This definition should be relatively self-explanatory.

We can now apply these transformations to the DMO data using the apply_transformations. Note, that there is no need to group the dataframe again, as all the transformations are applied row-wise to the entire dataframe.

from mobgap.utils.df_operations import apply_transformations

custom_wb_errors = apply_transformations(wb_matches, custom_errors)
custom_wb_errors.T

/home/docs/checkouts/readthedocs.org/user_builds/mobgap/checkouts/v0.9.0/mobgap/pipeline/_error_metrics.py:84: UserWarning: Zero division occurred in rel_error because divisor contains zeroes. Affected error metrics are set to NaN.
  _handle_zero_division(ref, zero_division_hint, "rel_error")

	visit_type	T1
	participant_id	12345
	measurement_date	2023-01-01
	match_id	0	2	4	6
cadence_spm	abs_error	0.410552	0.949059	0.289991	0.335760
cadence_spm	rel_error	0.004113	0.010967	0.003095	0.003855
duration_s	error	0.383295	0.613306	0.118158	0.513849
n_turns	rel_error	NaN	0.500000	NaN	0.000000

We can also modify the error metrics or provide custom error functions. We will show three options here.

Use a usual error metric, but change some input parameters, and have the output under a new name. For this case, we just define a new function wrapping the old one. For example, we might want to suppress the warning that is raised when a zero division occurs in the relative error. As we saw above, this warning is raised for the n_turns parameter.

def rel_error_without_warning(x):
    return E.rel_error(x, zero_division_hint=np.nan)

When we want to keep the same name for the function, we could just overwrite the old function. But, to avoid accidentally messing up other code, that uses the function, we can also use a lambda function and manually set the name of the function. As a result, we supress the warning as above, but keep the function name for the aggregation.

rel_error_as_lambda = lambda x: E.rel_error(x, zero_division_hint=np.nan)
rel_error_as_lambda.__name__ = "rel_error"

We can also define a completely new error function. The Dataframe we get as input here, contains the columns detected and reference with the detected and reference values for the DMO of interest.
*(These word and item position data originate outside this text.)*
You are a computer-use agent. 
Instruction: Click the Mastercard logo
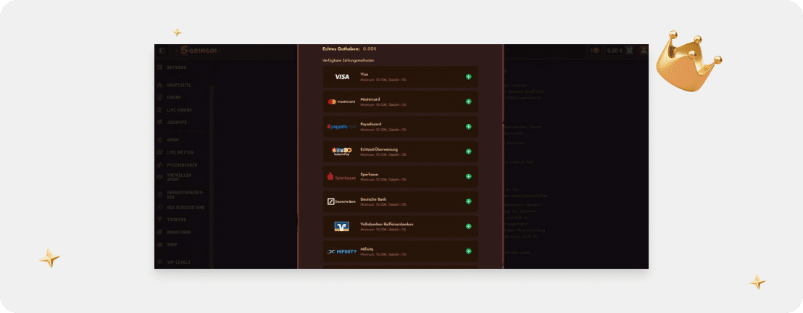pyautogui.click(x=341, y=101)
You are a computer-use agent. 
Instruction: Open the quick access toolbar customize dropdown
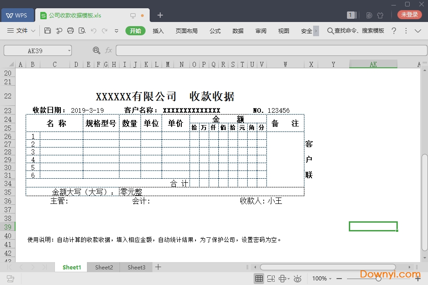click(117, 30)
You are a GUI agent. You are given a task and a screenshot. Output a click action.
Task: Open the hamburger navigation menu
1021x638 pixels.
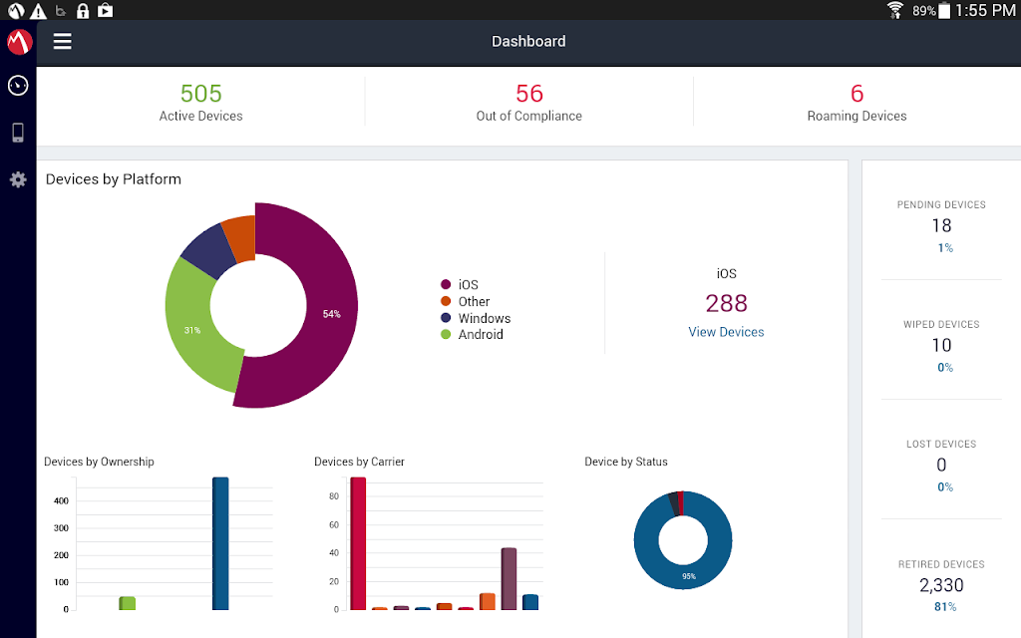pyautogui.click(x=63, y=42)
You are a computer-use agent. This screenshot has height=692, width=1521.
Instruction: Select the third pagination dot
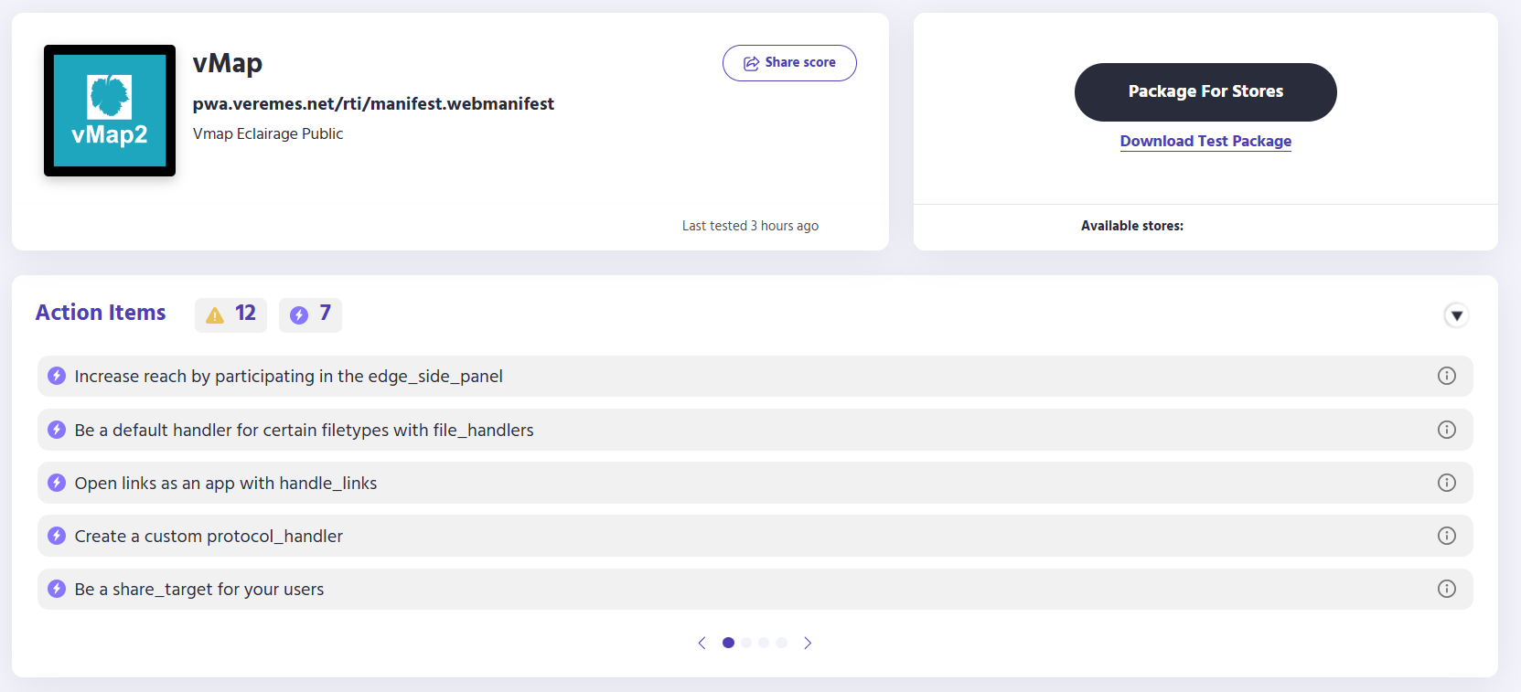tap(764, 643)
For this example here, we will create a nonsensical scaled_error function that scales the error by a factor of 2.

Note

If you want to introduce custom, more complex transformation functions, you can also define them as CustomOperation as shown for aggregations in the “Aggregation” section.

def scaled_error(x):
    return 2 * (x["detected"] - x["reference"])

Our custom functions can now be used in the transformations list and freely combined with other error metrics.

Also, keep in mind, that the definition is “just” Python, so we can use things like list comprehensions to generate the list of transformations as shown below.

custom_errors = [
    ("cadence_spm", [E.error, scaled_error]),
    ("duration_s", [E.error]),
    ("n_turns", [rel_error_without_warning, rel_error_as_lambda]),
    *(
        (m, [E.abs_error, E.rel_error])
        for m in ["stride_duration_s", "stride_length_m"]
    ),
]

custom_wb_errors = apply_transformations(wb_matches, custom_errors)
custom_wb_errors.T

	visit_type	T1
	participant_id	12345
	measurement_date	2023-01-01
	match_id	0	2	4	6
cadence_spm	error	0.410552	0.949059	0.289991	0.335760
cadence_spm	scaled_error	0.821103	1.898118	0.579983	0.671520
duration_s	error	0.383295	0.613306	0.118158	0.513849
n_turns	rel_error_without_warning	NaN	0.500000	NaN	0.000000
n_turns	rel_error	NaN	0.500000	NaN	0.000000
stride_duration_s	abs_error	0.798057	0.911949	0.960170	0.621676
stride_duration_s	rel_error	0.502951	0.356102	0.408071	0.309936
stride_length_m	abs_error	0.388493	0.909145	0.378533	0.891311
stride_length_m	rel_error	0.154234	0.546673	0.193160	0.368642

As expected, the resulting dataframe contains the error metrics for the specified DMOs and could now be further processed, e.g., by aggregating the results.

As an alternative to defining a custom error definition, we provide a “default” error definition that can be used to calculate the standard error metrics for the common DMOs. In most cases, this is a good starting point for the evaluation of the DMOs.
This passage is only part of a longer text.